PBCFR: Slight Increase In RPB Response Times

Battalion Chief Michael Arena, commander of Palm Beach County Fire-Rescue’s Battalion 2, gave his annual report to the Royal Palm Beach Village Council on Thursday, Feb. 20.

Battalion 2 is headquartered in Royal Palm Beach. The battalion had 3,610 emergency calls in 2013, of which 2,689 were medical in nature, and 306 were vehicle or boating accidents. The department responded to 65 fires, most of which were minor.

Of the 2,689 medical calls, 2,181 resulted in the transport of patients to local hospitals. The 306 vehicle accident responses resulted in 283 transports.

Arena said that call volume has remained fairly stable over the years. However, response time in Royal Palm Beach went up 13 seconds in 2013 — from 5 minutes, 48 seconds to 6 minutes, 1 second.

Arena pointed out that the current response time is still among the best in the county.

Contributing to the 13-second increase was a 2-second increase in dispatch time, a 1-second increase in turnout time from when the station alarm goes off to when the trucks are rolling out the station, and a 10-second travel time increase due to travel through construction areas, increased traffic congestion and the physical location of the incidents, which tended to be farther away from the fire stations on average in 2013.

Structure fires were kept to a minimum. “When we do have a structure fire, we respond with three fire engines, two rescue trucks, which are our medic units and our transport trucks,” Arena said.

The battalion also has a ladder truck at Station 29 on Belvedere Road in Royal Palm Beach, as well as four others throughout the county.

There are two fire stations located in the village, which receive support from outlying stations.

“Any time we do have an incident, we are getting assistance from neighboring stations, whether it be from Wellington or The Acreage or somewhere else,” Arena said. “That’s part of the regional system we have, and that’s how we work to strive to keep the system as efficient as possible.”

Arena said that installation of smoke detectors and other alarm equipment has helped keep fire calls to a minimum.

Arena noted that many homeowners may be eligible for discounts on their home insurance due to recent premium evaluations that improved the rating for all properties located within 5 miles of a fire-rescue station.

“The insurance companies are aware of that, and that’s a good thing,” he said. “We’ve been striving to improve that ISO [Insurance Services Office] rating for many years, and we’re very proud of that.”

The department is in the process of implementing a GPS system to verify the locations of fire hydrants throughout the county.

“We’ve got them all in our computer base, and we will continue to improve that,” Arena said. “Out here in Royal Palm Beach, our water system is excellent. The outskirt areas are improving, and we’ll continue working on that. This saves us time when there is a fire, because as we all know, water is one of the most important resources, secondary to manpower.”

The department also has been working on traffic lights and how they adjust for emergency responses.

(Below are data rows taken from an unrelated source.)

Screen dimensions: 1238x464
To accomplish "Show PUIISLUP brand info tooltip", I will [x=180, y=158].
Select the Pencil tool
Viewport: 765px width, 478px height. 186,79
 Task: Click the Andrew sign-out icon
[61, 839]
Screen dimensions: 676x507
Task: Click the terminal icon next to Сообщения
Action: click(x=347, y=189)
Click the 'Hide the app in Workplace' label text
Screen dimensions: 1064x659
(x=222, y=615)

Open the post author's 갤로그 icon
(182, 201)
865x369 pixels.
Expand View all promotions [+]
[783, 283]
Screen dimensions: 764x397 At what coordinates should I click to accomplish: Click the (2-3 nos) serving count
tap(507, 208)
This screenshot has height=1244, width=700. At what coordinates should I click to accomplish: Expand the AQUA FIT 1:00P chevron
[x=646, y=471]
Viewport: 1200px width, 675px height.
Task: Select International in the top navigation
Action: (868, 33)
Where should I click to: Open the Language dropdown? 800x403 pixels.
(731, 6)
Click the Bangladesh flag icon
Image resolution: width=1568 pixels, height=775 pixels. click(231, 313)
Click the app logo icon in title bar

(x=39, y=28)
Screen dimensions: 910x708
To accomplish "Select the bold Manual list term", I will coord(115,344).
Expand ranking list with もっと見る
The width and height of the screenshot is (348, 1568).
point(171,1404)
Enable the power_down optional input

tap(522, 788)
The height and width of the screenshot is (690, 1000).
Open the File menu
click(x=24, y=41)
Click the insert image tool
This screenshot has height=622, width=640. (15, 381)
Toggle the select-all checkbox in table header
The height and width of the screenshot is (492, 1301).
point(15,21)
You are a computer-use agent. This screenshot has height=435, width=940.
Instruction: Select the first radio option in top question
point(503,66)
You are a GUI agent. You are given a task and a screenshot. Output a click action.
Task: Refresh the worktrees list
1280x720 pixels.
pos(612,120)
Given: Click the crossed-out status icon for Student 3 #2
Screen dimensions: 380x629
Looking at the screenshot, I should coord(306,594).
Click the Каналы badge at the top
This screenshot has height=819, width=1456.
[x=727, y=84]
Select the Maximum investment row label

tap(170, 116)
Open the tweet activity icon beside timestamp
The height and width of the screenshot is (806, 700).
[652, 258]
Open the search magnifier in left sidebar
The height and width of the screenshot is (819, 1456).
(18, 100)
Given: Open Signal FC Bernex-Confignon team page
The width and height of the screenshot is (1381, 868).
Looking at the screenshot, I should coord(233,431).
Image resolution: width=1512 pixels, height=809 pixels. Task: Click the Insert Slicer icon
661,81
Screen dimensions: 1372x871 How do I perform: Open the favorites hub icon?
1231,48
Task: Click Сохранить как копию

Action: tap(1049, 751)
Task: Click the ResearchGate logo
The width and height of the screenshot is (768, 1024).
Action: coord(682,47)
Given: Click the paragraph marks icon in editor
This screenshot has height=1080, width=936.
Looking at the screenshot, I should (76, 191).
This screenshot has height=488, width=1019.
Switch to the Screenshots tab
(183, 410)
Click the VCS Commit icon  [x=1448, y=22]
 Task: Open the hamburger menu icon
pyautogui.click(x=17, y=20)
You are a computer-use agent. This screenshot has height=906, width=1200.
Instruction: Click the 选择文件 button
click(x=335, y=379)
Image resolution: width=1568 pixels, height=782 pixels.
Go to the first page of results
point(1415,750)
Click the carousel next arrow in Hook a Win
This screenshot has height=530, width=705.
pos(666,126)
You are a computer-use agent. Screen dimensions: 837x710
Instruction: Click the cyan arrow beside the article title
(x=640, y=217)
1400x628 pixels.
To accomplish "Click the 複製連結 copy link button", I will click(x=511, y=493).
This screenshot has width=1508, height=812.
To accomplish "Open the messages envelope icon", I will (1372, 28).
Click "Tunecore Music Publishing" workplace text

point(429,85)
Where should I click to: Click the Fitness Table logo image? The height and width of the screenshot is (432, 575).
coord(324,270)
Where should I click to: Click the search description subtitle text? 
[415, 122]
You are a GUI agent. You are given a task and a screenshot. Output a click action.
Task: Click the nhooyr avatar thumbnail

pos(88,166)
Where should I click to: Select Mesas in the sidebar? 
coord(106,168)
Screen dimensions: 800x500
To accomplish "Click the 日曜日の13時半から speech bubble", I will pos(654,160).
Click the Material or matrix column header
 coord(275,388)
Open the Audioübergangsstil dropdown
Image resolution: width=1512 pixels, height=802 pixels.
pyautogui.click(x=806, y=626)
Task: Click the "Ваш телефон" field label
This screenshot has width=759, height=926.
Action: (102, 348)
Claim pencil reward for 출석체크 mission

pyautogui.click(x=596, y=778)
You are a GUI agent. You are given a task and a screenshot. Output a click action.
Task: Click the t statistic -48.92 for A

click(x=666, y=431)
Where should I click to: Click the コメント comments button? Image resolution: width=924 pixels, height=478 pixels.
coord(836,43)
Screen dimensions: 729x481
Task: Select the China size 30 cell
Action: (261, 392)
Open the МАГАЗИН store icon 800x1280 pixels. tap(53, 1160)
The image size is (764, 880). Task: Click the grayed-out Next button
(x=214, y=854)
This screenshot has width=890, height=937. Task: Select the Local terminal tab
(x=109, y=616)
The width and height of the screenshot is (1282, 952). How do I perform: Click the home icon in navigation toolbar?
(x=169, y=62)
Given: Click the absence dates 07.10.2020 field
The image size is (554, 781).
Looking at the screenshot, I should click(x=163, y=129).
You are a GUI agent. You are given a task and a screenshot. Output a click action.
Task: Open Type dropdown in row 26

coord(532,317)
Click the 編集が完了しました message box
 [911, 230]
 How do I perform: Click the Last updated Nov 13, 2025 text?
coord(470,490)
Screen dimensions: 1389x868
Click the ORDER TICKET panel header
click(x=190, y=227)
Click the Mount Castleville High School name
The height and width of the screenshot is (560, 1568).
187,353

“We have not gotten to Royal Palm Beach on that yet, but it’s one of the areas that we will do as we go through the county,” Arena said. “We hope to get that at all the major intersections in the county, where the light is green when the emergency apparatus has to go through.”

The department recently replaced its old brush trucks with four smaller vehicles that are capable of responding more quickly. One is located at Station 28 in Royal Palm Beach, one in Wellington and two in north county.

“They’re a little bit of a smaller vehicle than our old brush trucks, which allows us some agility to get into the wildland/urban interface and allows us to protect homes that we can’t access with the larger trucks,” Arena said.

The battalion also strives to be present at local community events. “They are still subject to getting calls, but we rotate them in so we can keep a presence there,” he said, adding that units are kept outside community events, where getting emergency vehicles in and out quickly might become an issue.

The department also has volunteer community response teams that help fire and other disaster victims get back on their feet.

Arena said the majority of the department’s time is devoted to continued training. “Things are constantly changing, and when we respond to medicals or serious fires, people’s lives are at stake, seconds are important and the training that we receive enables us to put that into action,” he said.

Royal Palm Beach had 629 annual business inspections in 2013, 413 home inspections and 309 new construction inspections. In 2013, there were 248 community education events in Royal Palm Beach, many of which were coordinated with community events.

He also noted that the department started off the year with a new chief, Jeffrey Collins. “He’s just getting ready to finish his one-year anniversary as chief of Palm Beach County Fire-Rescue,” Arena said.